[Records from a data collection]
....
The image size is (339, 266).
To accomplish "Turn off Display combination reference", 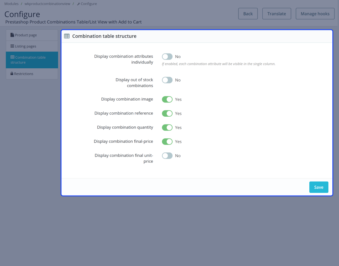I will coord(167,113).
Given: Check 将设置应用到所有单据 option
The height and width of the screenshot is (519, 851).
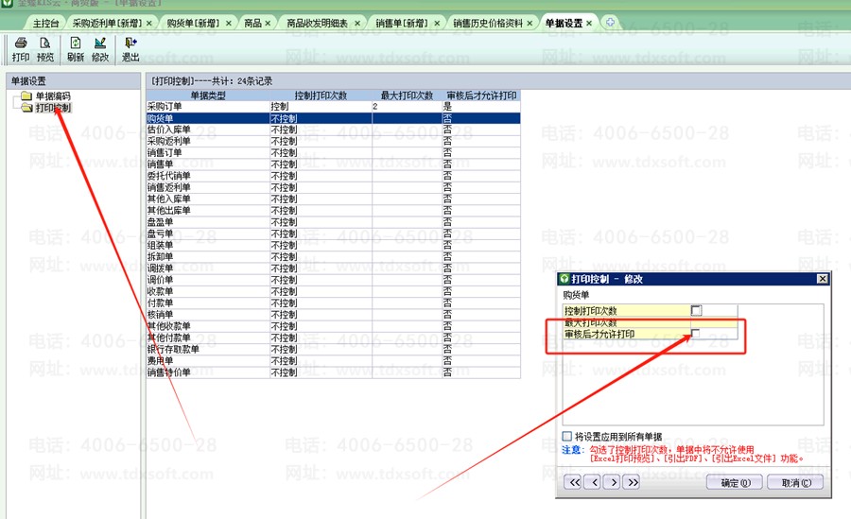Looking at the screenshot, I should coord(567,436).
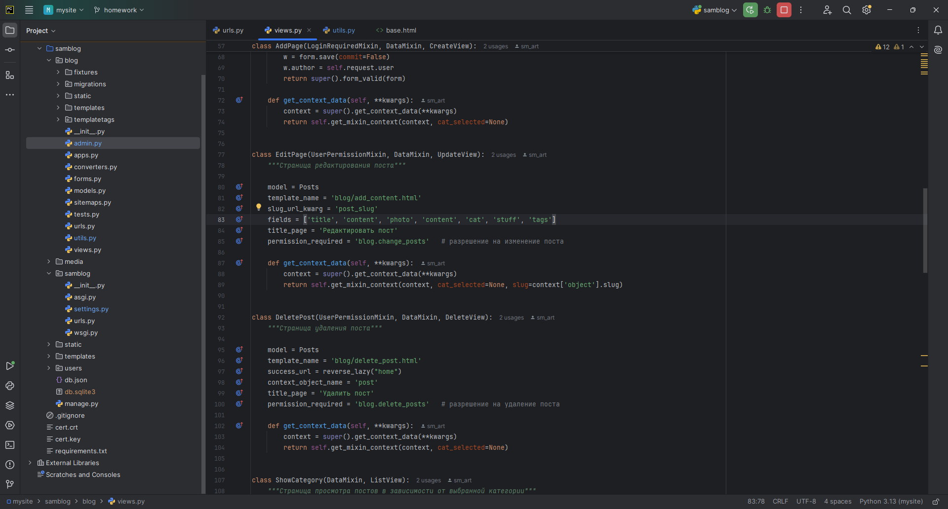Open the Notifications bell icon
Screen dimensions: 948x509
click(938, 30)
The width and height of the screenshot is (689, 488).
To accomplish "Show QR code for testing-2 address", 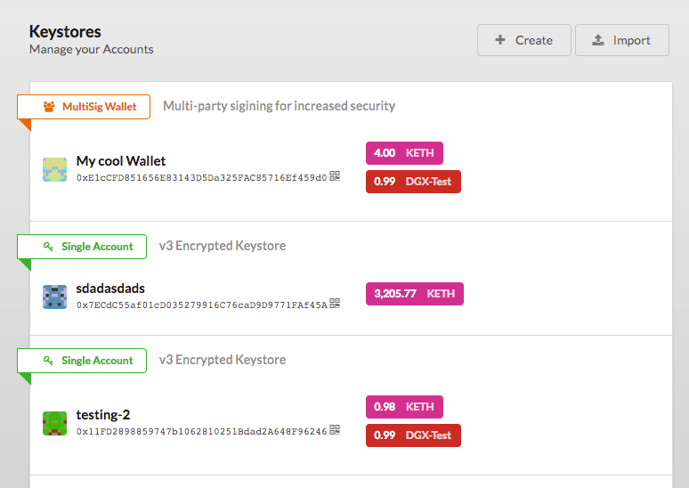I will (x=335, y=431).
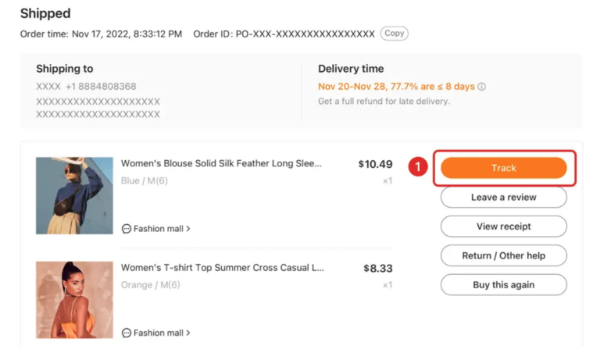The height and width of the screenshot is (346, 600).
Task: Click the Women's Blouse Solid Silk title
Action: coord(221,164)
....
▶ _EXERCISE DESCRIPTION_
Your reply should hold nothing but the lines above, from the one containing "Given: Check 将设置应用到所有单据 option" to the one containing "The width and", reproduced exactly minus the pictures.

▶ _EXERCISE OUTPUT_
Given: Check 将设置应用到所有单据 option
The height and width of the screenshot is (519, 851).
Looking at the screenshot, I should coord(567,436).
Open the Notifications bell icon
Screen dimensions: 948x509
click(938, 30)
The width and height of the screenshot is (689, 488).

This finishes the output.